— start of Material provided —

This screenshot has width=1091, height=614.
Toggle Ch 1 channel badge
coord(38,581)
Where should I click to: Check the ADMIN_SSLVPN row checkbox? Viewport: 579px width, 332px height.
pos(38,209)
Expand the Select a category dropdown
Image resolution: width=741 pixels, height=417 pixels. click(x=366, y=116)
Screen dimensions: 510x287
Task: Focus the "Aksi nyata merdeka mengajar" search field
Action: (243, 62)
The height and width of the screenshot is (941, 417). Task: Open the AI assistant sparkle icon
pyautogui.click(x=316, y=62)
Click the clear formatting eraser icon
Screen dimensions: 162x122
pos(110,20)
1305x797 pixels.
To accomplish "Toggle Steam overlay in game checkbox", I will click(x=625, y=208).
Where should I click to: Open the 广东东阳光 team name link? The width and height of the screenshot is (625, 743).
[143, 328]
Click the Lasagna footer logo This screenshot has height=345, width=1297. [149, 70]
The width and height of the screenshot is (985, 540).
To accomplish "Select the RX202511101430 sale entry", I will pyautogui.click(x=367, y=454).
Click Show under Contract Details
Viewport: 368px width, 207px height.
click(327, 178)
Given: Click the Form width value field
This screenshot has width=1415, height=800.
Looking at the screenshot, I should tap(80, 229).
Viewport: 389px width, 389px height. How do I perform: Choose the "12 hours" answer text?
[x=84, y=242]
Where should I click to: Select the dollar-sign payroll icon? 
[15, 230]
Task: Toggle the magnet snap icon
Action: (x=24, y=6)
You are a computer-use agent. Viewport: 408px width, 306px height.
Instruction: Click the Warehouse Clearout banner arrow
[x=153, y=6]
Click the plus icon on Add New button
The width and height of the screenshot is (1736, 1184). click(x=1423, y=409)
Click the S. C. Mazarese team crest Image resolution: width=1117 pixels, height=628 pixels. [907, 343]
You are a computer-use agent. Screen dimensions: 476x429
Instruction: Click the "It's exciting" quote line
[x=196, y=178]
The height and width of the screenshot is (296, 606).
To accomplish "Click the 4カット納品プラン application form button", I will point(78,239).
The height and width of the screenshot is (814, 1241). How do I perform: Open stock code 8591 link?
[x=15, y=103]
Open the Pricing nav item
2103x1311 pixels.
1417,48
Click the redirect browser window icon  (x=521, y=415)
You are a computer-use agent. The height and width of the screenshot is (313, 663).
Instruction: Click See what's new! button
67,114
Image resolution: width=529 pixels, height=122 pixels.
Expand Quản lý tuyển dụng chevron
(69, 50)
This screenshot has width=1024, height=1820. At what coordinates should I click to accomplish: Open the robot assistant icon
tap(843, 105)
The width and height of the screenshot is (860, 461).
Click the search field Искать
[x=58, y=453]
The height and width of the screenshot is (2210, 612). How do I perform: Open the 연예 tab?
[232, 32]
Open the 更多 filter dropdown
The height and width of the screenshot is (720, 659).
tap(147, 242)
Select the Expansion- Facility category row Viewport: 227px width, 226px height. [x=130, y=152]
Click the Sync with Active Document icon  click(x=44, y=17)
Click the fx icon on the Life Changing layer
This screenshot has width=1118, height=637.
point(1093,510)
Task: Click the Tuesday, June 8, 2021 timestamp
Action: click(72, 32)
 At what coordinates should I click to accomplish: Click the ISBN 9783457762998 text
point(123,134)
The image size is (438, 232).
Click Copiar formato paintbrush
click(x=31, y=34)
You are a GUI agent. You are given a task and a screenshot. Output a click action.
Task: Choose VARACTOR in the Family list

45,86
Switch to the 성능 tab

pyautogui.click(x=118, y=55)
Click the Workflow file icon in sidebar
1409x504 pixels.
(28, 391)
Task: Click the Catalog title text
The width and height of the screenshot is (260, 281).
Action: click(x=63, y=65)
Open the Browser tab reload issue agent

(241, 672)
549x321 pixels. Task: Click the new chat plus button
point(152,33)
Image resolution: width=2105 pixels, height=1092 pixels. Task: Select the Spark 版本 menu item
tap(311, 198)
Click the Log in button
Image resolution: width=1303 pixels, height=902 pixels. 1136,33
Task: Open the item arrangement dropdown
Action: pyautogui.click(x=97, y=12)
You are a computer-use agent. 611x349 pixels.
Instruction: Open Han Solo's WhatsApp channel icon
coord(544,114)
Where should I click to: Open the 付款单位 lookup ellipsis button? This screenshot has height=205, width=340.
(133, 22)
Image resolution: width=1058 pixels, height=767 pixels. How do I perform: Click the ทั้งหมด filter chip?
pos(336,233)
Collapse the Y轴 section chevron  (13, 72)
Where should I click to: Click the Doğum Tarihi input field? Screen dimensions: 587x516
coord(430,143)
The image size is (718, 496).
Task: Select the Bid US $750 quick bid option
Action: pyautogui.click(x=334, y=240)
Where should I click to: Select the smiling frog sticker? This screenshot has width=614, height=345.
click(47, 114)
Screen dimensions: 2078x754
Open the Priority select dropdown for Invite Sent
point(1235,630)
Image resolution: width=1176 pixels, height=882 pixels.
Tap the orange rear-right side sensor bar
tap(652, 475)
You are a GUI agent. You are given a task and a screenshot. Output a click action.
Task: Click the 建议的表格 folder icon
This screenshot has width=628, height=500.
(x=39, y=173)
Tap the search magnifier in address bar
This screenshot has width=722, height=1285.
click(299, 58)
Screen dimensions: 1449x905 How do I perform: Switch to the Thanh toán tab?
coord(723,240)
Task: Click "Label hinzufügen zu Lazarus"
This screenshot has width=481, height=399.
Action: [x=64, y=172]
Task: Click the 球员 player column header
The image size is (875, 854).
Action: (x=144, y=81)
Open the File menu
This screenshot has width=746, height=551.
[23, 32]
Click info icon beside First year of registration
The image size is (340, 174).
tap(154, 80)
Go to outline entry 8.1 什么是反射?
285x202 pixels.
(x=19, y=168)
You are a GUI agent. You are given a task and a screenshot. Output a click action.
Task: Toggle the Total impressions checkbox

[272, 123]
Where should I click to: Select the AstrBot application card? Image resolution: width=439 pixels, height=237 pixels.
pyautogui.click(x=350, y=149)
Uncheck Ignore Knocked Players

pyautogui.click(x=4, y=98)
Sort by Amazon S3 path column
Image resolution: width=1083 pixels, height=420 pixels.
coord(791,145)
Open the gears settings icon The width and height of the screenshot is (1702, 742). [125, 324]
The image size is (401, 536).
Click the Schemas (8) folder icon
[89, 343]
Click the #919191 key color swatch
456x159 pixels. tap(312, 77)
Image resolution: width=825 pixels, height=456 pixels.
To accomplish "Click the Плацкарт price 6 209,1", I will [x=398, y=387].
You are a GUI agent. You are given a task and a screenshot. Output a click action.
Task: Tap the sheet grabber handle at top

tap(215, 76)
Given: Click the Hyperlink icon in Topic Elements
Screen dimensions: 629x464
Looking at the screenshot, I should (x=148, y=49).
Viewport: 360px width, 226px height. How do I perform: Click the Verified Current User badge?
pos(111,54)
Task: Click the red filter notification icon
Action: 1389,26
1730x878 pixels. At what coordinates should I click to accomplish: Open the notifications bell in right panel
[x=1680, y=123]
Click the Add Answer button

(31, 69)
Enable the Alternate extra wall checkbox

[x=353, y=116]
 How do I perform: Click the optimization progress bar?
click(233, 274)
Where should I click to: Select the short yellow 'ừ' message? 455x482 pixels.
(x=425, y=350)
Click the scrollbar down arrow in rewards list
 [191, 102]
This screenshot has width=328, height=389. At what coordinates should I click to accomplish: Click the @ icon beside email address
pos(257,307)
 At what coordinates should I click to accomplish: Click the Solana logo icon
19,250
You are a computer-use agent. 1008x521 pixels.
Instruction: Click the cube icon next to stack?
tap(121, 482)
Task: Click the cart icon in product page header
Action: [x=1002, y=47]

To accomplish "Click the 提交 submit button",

— end of Material provided —

Present every line of the records above as a Markdown table with the columns "Number" and "Text," numbering the rows in order and leaving out blank lines.

| Number | Text |
|---|---|
| 1 | This screenshot has width=1091, height=614. |
| 2 | Toggle Ch 1 channel badge |
| 3 | coord(38,581) |
| 4 | Where should I click to: Check the ADMIN_SSLVPN row checkbox? Viewport: 579px width, 332px height. |
| 5 | pos(38,209) |
| 6 | Expand the Select a category dropdown |
| 7 | Image resolution: width=741 pixels, height=417 pixels. click(x=366, y=116) |
| 8 | Screen dimensions: 510x287 |
| 9 | Task: Focus the "Aksi nyata merdeka mengajar" search field |
| 10 | Action: (243, 62) |
| 11 | The height and width of the screenshot is (941, 417). Task: Open the AI assistant sparkle icon |
| 12 | pyautogui.click(x=316, y=62) |
| 13 | Click the clear formatting eraser icon |
| 14 | Screen dimensions: 162x122 |
| 15 | pos(110,20) |
| 16 | 1305x797 pixels. |
| 17 | To accomplish "Toggle Steam overlay in game checkbox", I will click(x=625, y=208). |
| 18 | Where should I click to: Open the 广东东阳光 team name link? The width and height of the screenshot is (625, 743). |
| 19 | [143, 328] |
| 20 | Click the Lasagna footer logo This screenshot has height=345, width=1297. [149, 70] |
| 21 | The width and height of the screenshot is (985, 540). |
| 22 | To accomplish "Select the RX202511101430 sale entry", I will pyautogui.click(x=367, y=454). |
| 23 | Click Show under Contract Details |
| 24 | Viewport: 368px width, 207px height. |
| 25 | click(327, 178) |
| 26 | Given: Click the Form width value field |
| 27 | This screenshot has width=1415, height=800. |
| 28 | Looking at the screenshot, I should tap(80, 229). |
| 29 | Viewport: 389px width, 389px height. How do I perform: Choose the "12 hours" answer text? |
| 30 | [x=84, y=242] |
| 31 | Where should I click to: Select the dollar-sign payroll icon?  |
| 32 | [15, 230] |
| 33 | Task: Toggle the magnet snap icon |
| 34 | Action: (x=24, y=6) |
| 35 | You are a computer-use agent. Viewport: 408px width, 306px height. |
| 36 | Instruction: Click the Warehouse Clearout banner arrow |
| 37 | [x=153, y=6] |
| 38 | Click the plus icon on Add New button |
| 39 | The width and height of the screenshot is (1736, 1184). click(x=1423, y=409) |
| 40 | Click the S. C. Mazarese team crest Image resolution: width=1117 pixels, height=628 pixels. [907, 343] |
| 41 | You are a computer-use agent. Screen dimensions: 476x429 |
| 42 | Instruction: Click the "It's exciting" quote line |
| 43 | [x=196, y=178] |
| 44 | The height and width of the screenshot is (296, 606). |
| 45 | To accomplish "Click the 4カット納品プラン application form button", I will point(78,239). |
| 46 | The height and width of the screenshot is (814, 1241). How do I perform: Open stock code 8591 link? |
| 47 | [x=15, y=103] |
| 48 | Open the Pricing nav item |
| 49 | 2103x1311 pixels. |
| 50 | 1417,48 |
| 51 | Click the redirect browser window icon  (x=521, y=415) |
| 52 | You are a computer-use agent. The height and width of the screenshot is (313, 663). |
| 53 | Instruction: Click See what's new! button |
| 54 | 67,114 |
| 55 | Image resolution: width=529 pixels, height=122 pixels. |
| 56 | Expand Quản lý tuyển dụng chevron |
| 57 | (69, 50) |
| 58 | This screenshot has width=1024, height=1820. At what coordinates should I click to accomplish: Open the robot assistant icon |
| 59 | tap(843, 105) |
| 60 | The width and height of the screenshot is (860, 461). |
| 61 | Click the search field Искать |
| 62 | [x=58, y=453] |
| 63 | The height and width of the screenshot is (2210, 612). How do I perform: Open the 연예 tab? |
| 64 | [232, 32] |
| 65 | Open the 更多 filter dropdown |
| 66 | The height and width of the screenshot is (720, 659). |
| 67 | tap(147, 242) |
| 68 | Select the Expansion- Facility category row Viewport: 227px width, 226px height. [x=130, y=152] |
| 69 | Click the Sync with Active Document icon  click(x=44, y=17) |
| 70 | Click the fx icon on the Life Changing layer |
| 71 | This screenshot has width=1118, height=637. |
| 72 | point(1093,510) |
| 73 | Task: Click the Tuesday, June 8, 2021 timestamp |
| 74 | Action: click(72, 32) |
| 75 |  At what coordinates should I click to accomplish: Click the ISBN 9783457762998 text |
| 76 | point(123,134) |
| 77 | The image size is (438, 232). |
| 78 | Click Copiar formato paintbrush |
| 79 | click(x=31, y=34) |
| 80 | You are a GUI agent. You are given a task and a screenshot. Output a click action. |
| 81 | Task: Choose VARACTOR in the Family list |
| 82 | 45,86 |
| 83 | Switch to the 성능 tab |
| 84 | pyautogui.click(x=118, y=55) |
| 85 | Click the Workflow file icon in sidebar |
| 86 | 1409x504 pixels. |
| 87 | (28, 391) |
| 88 | Task: Click the Catalog title text |
| 89 | The width and height of the screenshot is (260, 281). |
| 90 | Action: click(x=63, y=65) |
| 91 | Open the Browser tab reload issue agent |
| 92 | (241, 672) |
| 93 | 549x321 pixels. Task: Click the new chat plus button |
| 94 | point(152,33) |
| 95 | Image resolution: width=2105 pixels, height=1092 pixels. Task: Select the Spark 版本 menu item |
| 96 | tap(311, 198) |
| 97 | Click the Log in button |
| 98 | Image resolution: width=1303 pixels, height=902 pixels. 1136,33 |
| 99 | Task: Open the item arrangement dropdown |
| 100 | Action: pyautogui.click(x=97, y=12) |
| 101 | You are a computer-use agent. 611x349 pixels. |
| 102 | Instruction: Open Han Solo's WhatsApp channel icon |
| 103 | coord(544,114) |
| 104 | Where should I click to: Open the 付款单位 lookup ellipsis button? This screenshot has height=205, width=340. |
| 105 | (133, 22) |
| 106 | Image resolution: width=1058 pixels, height=767 pixels. How do I perform: Click the ทั้งหมด filter chip? |
| 107 | pos(336,233) |
| 108 | Collapse the Y轴 section chevron  (13, 72) |
| 109 | Where should I click to: Click the Doğum Tarihi input field? Screen dimensions: 587x516 |
| 110 | coord(430,143) |
| 111 | The image size is (718, 496). |
| 112 | Task: Select the Bid US $750 quick bid option |
| 113 | Action: pyautogui.click(x=334, y=240) |
| 114 | Where should I click to: Select the smiling frog sticker? This screenshot has width=614, height=345. |
| 115 | click(47, 114) |
| 116 | Screen dimensions: 2078x754 |
| 117 | Open the Priority select dropdown for Invite Sent |
| 118 | point(1235,630) |
| 119 | Image resolution: width=1176 pixels, height=882 pixels. |
| 120 | Tap the orange rear-right side sensor bar |
| 121 | tap(652, 475) |
| 122 | You are a GUI agent. You are given a task and a screenshot. Output a click action. |
| 123 | Task: Click the 建议的表格 folder icon |
| 124 | This screenshot has width=628, height=500. |
| 125 | (x=39, y=173) |
| 126 | Tap the search magnifier in address bar |
| 127 | This screenshot has width=722, height=1285. |
| 128 | click(299, 58) |
| 129 | Screen dimensions: 1449x905 How do I perform: Switch to the Thanh toán tab? |
| 130 | coord(723,240) |
| 131 | Task: Click "Label hinzufügen zu Lazarus" |
| 132 | This screenshot has width=481, height=399. |
| 133 | Action: [x=64, y=172] |
| 134 | Task: Click the 球员 player column header |
| 135 | The image size is (875, 854). |
| 136 | Action: (x=144, y=81) |
| 137 | Open the File menu |
| 138 | This screenshot has width=746, height=551. |
| 139 | [23, 32] |
| 140 | Click info icon beside First year of registration |
| 141 | The image size is (340, 174). |
| 142 | tap(154, 80) |
| 143 | Go to outline entry 8.1 什么是反射? |
| 144 | 285x202 pixels. |
| 145 | (x=19, y=168) |
| 146 | You are a GUI agent. You are given a task and a screenshot. Output a click action. |
| 147 | Task: Toggle the Total impressions checkbox |
| 148 | [272, 123] |
| 149 | Where should I click to: Select the AstrBot application card? Image resolution: width=439 pixels, height=237 pixels. |
| 150 | pyautogui.click(x=350, y=149) |
| 151 | Uncheck Ignore Knocked Players |
| 152 | pyautogui.click(x=4, y=98) |
| 153 | Sort by Amazon S3 path column |
| 154 | Image resolution: width=1083 pixels, height=420 pixels. |
| 155 | coord(791,145) |
| 156 | Open the gears settings icon The width and height of the screenshot is (1702, 742). [125, 324] |
| 157 | The image size is (401, 536). |
| 158 | Click the Schemas (8) folder icon |
| 159 | [89, 343] |
| 160 | Click the #919191 key color swatch |
| 161 | 456x159 pixels. tap(312, 77) |
| 162 | Image resolution: width=825 pixels, height=456 pixels. |
| 163 | To accomplish "Click the Плацкарт price 6 209,1", I will [x=398, y=387]. |
| 164 | You are a GUI agent. You are given a task and a screenshot. Output a click action. |
| 165 | Task: Tap the sheet grabber handle at top |
| 166 | tap(215, 76) |
| 167 | Given: Click the Hyperlink icon in Topic Elements |
| 168 | Screen dimensions: 629x464 |
| 169 | Looking at the screenshot, I should (x=148, y=49). |
| 170 | Viewport: 360px width, 226px height. How do I perform: Click the Verified Current User badge? |
| 171 | pos(111,54) |
| 172 | Task: Click the red filter notification icon |
| 173 | Action: 1389,26 |
| 174 | 1730x878 pixels. At what coordinates should I click to accomplish: Open the notifications bell in right panel |
| 175 | [x=1680, y=123] |
| 176 | Click the Add Answer button |
| 177 | (31, 69) |
| 178 | Enable the Alternate extra wall checkbox |
| 179 | [x=353, y=116] |
| 180 |  How do I perform: Click the optimization progress bar? |
| 181 | click(233, 274) |
| 182 | Where should I click to: Select the short yellow 'ừ' message? 455x482 pixels. |
| 183 | (x=425, y=350) |
| 184 | Click the scrollbar down arrow in rewards list |
| 185 |  [191, 102] |
| 186 | This screenshot has width=328, height=389. At what coordinates should I click to accomplish: Click the @ icon beside email address |
| 187 | pos(257,307) |
| 188 |  At what coordinates should I click to accomplish: Click the Solana logo icon |
| 189 | 19,250 |
| 190 | You are a computer-use agent. 1008x521 pixels. |
| 191 | Instruction: Click the cube icon next to stack? |
| 192 | tap(121, 482) |
| 193 | Task: Click the cart icon in product page header |
| 194 | Action: [x=1002, y=47] |
| 195 | To accomplish "Click the 提交 submit button", |